Les hommes sont des bouillies de passions, de superstitions et d’argumentations. Des creusets alchimiques qui ruminent dans tous les sens, partent dans tous les sens et se méprennent sur tous les sens. Certains se posent en monuments, d’autres se présentent comme des silhouettes, des caricatures ou des cadavres. Les premiers sont volontiers moustachus, les seconds portent des lunettes, les troisièmes des médailles et les derniers leurs cercueils. Certains sont des embryons, débuts de l’on ne sait quoi, d’autres des avortons, dénouements de l’on ne sait quoi. Quand l’homme se pénètre de son importance jusqu’à la nausée, la vanité ou la folie, la seule cure de désintoxication qu’on puisse lui prescrire est encore la mort.

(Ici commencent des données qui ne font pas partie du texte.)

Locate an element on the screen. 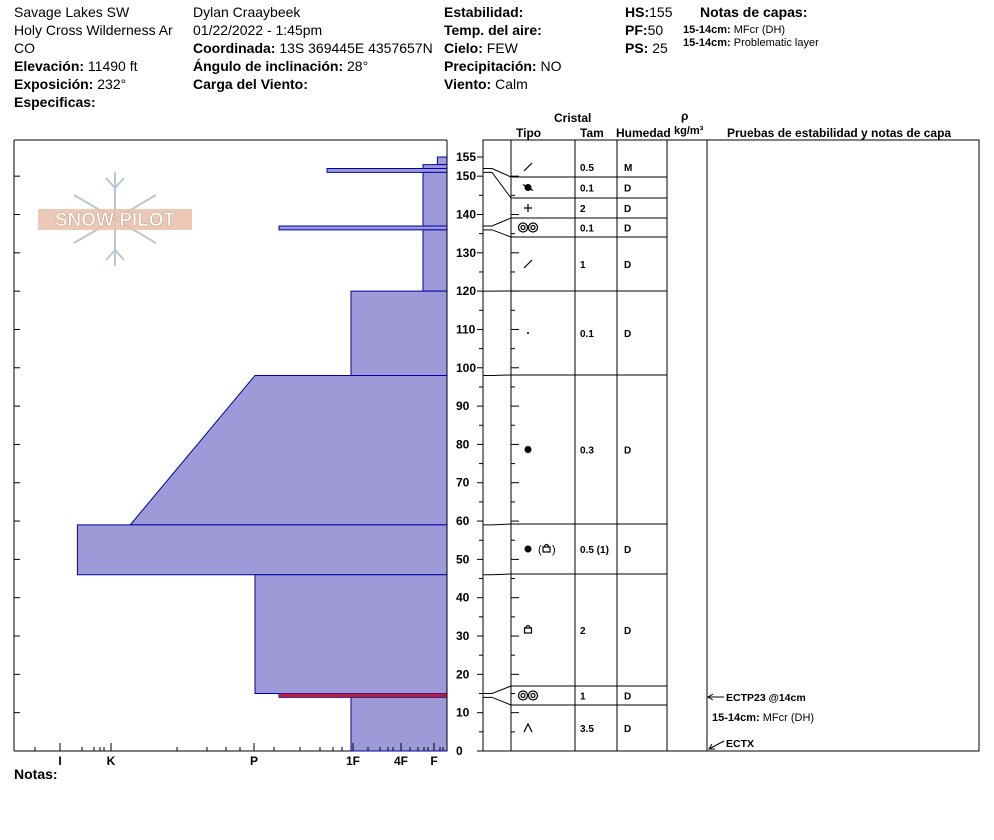  wind-value: Calm is located at coordinates (512, 84).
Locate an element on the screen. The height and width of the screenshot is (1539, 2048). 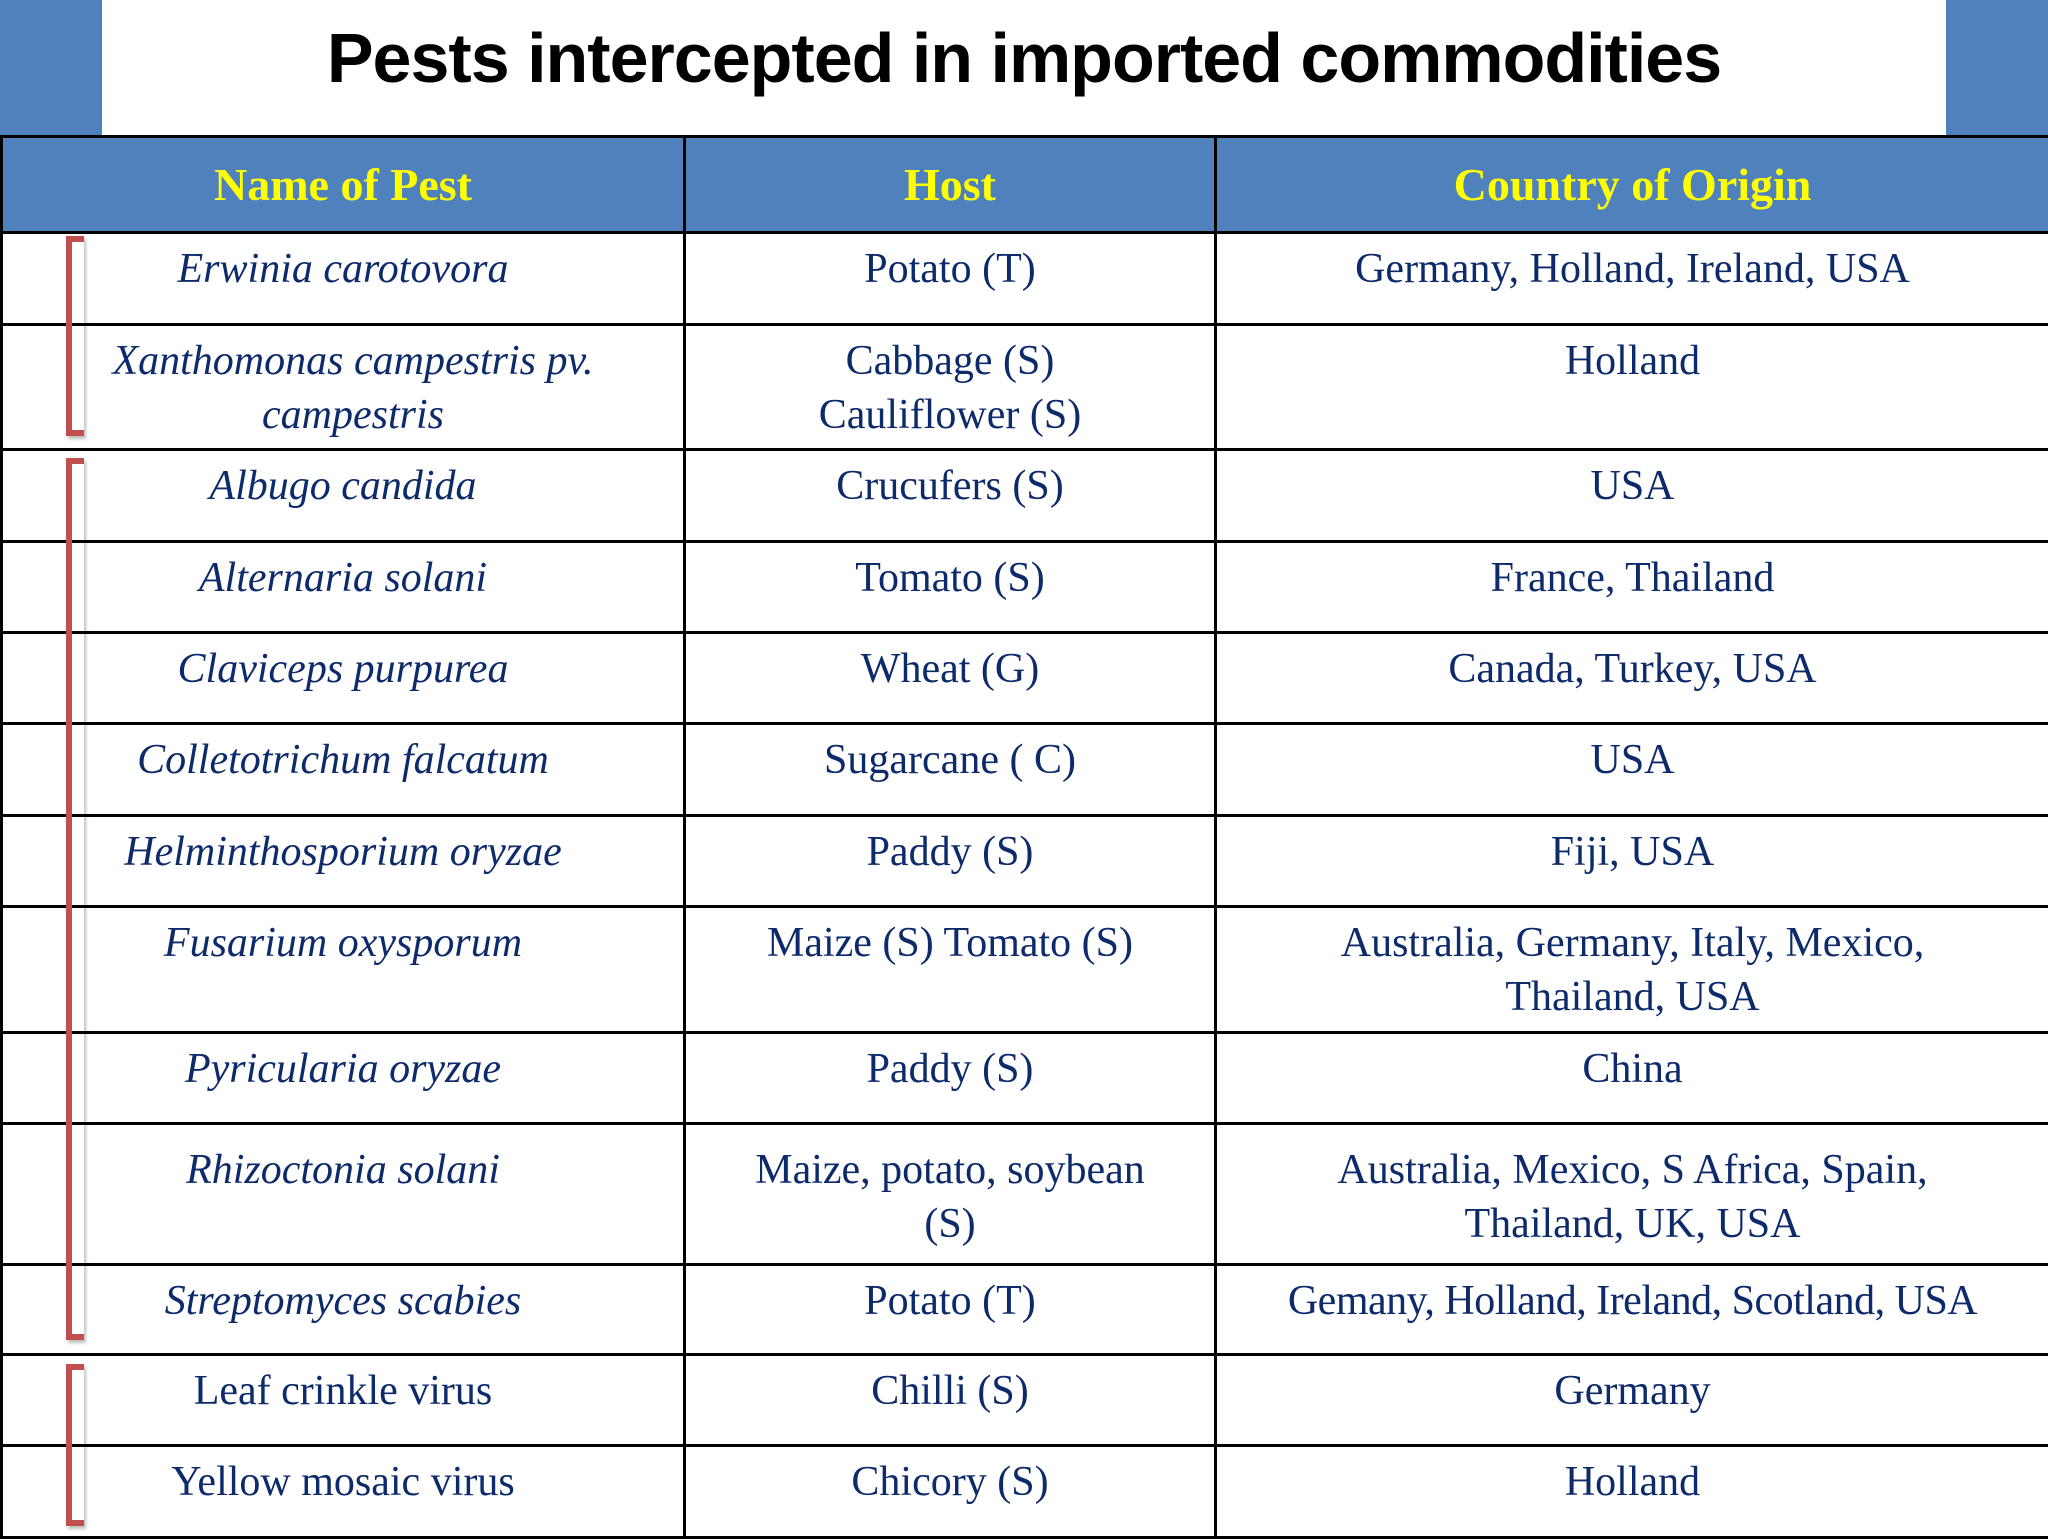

Dans tous les cas, chacun est le héros d’une pièce qui, succès ou échec, ne se prête et ne se prêtera qu’à une seule représentation. On ne maîtrise pas son texte ; on ne trouve pas toujours les bonnes répliques ; on connaît seulement le dénouement qu’on ne cesse de reporter pour s’acquitter le plus longtemps et le plus assidûment possible d'un rôle se raturant de maux et de rides. Soufflerait-on à notre héros que sa représentation ne présente pas plus d’intérêt qu’une autre, que nul ne s’y intéresse, ni en haut ni en bas, qu’il n’a pas à chercher de meilleures répliques, il ne renoncera pas pour autant à son rôle – à moins qu’il ne décide un beau jour de convertir sa tragédie en comédie et de se mettre à faire le cabotin sur des planches, des plateaux ou des trottoirs ou le clochard sous des quais pour railler le ciel et son metteur en scène.